- **ABOUT THIS EXERCISE**:
A verbatim transcription of every record below is required.

- **DATA FOR THIS EXERCISE**:
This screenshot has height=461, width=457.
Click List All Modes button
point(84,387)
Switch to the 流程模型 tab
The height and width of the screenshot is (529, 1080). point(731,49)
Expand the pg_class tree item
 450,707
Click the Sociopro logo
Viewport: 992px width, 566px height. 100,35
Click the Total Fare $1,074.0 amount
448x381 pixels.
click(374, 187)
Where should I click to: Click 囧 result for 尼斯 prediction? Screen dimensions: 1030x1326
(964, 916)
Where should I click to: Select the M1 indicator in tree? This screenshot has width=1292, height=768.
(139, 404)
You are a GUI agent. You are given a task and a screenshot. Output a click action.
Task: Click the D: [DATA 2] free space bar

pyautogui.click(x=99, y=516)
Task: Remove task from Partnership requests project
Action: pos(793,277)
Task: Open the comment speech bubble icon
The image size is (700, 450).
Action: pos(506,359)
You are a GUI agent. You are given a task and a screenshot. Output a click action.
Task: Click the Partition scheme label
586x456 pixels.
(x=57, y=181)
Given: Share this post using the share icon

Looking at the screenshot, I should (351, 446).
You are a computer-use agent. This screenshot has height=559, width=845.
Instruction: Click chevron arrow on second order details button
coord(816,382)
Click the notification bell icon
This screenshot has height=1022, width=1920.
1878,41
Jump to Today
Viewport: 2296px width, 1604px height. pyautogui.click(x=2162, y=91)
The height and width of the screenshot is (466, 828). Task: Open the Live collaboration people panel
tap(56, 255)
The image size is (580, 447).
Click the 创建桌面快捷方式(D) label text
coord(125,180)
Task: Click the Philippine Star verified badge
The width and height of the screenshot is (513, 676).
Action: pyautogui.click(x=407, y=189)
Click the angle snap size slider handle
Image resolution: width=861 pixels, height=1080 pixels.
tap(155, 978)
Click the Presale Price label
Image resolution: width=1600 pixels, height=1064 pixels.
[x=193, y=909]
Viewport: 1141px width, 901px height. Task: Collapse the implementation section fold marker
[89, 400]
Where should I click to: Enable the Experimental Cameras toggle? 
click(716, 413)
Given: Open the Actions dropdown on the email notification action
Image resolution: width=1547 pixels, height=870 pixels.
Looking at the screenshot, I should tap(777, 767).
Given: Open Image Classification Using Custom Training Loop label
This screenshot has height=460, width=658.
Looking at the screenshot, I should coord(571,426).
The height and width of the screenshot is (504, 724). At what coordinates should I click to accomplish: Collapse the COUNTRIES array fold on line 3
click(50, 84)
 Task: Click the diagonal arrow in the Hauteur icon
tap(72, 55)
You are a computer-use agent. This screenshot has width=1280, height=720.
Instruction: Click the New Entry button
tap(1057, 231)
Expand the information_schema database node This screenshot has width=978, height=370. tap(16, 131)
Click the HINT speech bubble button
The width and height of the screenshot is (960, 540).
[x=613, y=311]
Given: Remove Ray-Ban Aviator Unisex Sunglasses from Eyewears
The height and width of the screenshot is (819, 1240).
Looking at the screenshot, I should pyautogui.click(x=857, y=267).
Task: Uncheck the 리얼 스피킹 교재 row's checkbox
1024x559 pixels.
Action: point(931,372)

- **OUTPUT OF THE TASK**:
This screenshot has height=461, width=457.
Click List All Modes button
point(84,387)
Switch to the 流程模型 tab
The height and width of the screenshot is (529, 1080). point(731,49)
Expand the pg_class tree item
 450,707
Click the Sociopro logo
Viewport: 992px width, 566px height. 100,35
Click the Total Fare $1,074.0 amount
448x381 pixels.
click(374, 187)
Where should I click to: Click 囧 result for 尼斯 prediction? Screen dimensions: 1030x1326
(964, 916)
Where should I click to: Select the M1 indicator in tree? This screenshot has width=1292, height=768.
(139, 404)
You are a GUI agent. You are given a task and a screenshot. Output a click action.
Task: Click the D: [DATA 2] free space bar

pyautogui.click(x=99, y=516)
Task: Remove task from Partnership requests project
Action: pos(793,277)
Task: Open the comment speech bubble icon
The image size is (700, 450).
Action: pos(506,359)
You are a GUI agent. You are given a task and a screenshot. Output a click action.
Task: Click the Partition scheme label
586x456 pixels.
(x=57, y=181)
Given: Share this post using the share icon

Looking at the screenshot, I should (351, 446).
You are a computer-use agent. This screenshot has height=559, width=845.
Instruction: Click chevron arrow on second order details button
coord(816,382)
Click the notification bell icon
This screenshot has height=1022, width=1920.
1878,41
Jump to Today
Viewport: 2296px width, 1604px height. pyautogui.click(x=2162, y=91)
The height and width of the screenshot is (466, 828). Task: Open the Live collaboration people panel
tap(56, 255)
The image size is (580, 447).
Click the 创建桌面快捷方式(D) label text
coord(125,180)
Task: Click the Philippine Star verified badge
The width and height of the screenshot is (513, 676).
Action: pyautogui.click(x=407, y=189)
Click the angle snap size slider handle
Image resolution: width=861 pixels, height=1080 pixels.
tap(155, 978)
Click the Presale Price label
Image resolution: width=1600 pixels, height=1064 pixels.
[x=193, y=909]
Viewport: 1141px width, 901px height. Task: Collapse the implementation section fold marker
[89, 400]
Where should I click to: Enable the Experimental Cameras toggle? 
click(716, 413)
Given: Open the Actions dropdown on the email notification action
Image resolution: width=1547 pixels, height=870 pixels.
Looking at the screenshot, I should tap(777, 767).
Given: Open Image Classification Using Custom Training Loop label
This screenshot has height=460, width=658.
Looking at the screenshot, I should coord(571,426).
The height and width of the screenshot is (504, 724). At what coordinates should I click to accomplish: Collapse the COUNTRIES array fold on line 3
click(50, 84)
 Task: Click the diagonal arrow in the Hauteur icon
tap(72, 55)
You are a computer-use agent. This screenshot has width=1280, height=720.
Instruction: Click the New Entry button
tap(1057, 231)
Expand the information_schema database node This screenshot has width=978, height=370. tap(16, 131)
Click the HINT speech bubble button
The width and height of the screenshot is (960, 540).
[x=613, y=311]
Given: Remove Ray-Ban Aviator Unisex Sunglasses from Eyewears
The height and width of the screenshot is (819, 1240).
Looking at the screenshot, I should pyautogui.click(x=857, y=267).
Task: Uncheck the 리얼 스피킹 교재 row's checkbox
1024x559 pixels.
Action: point(931,372)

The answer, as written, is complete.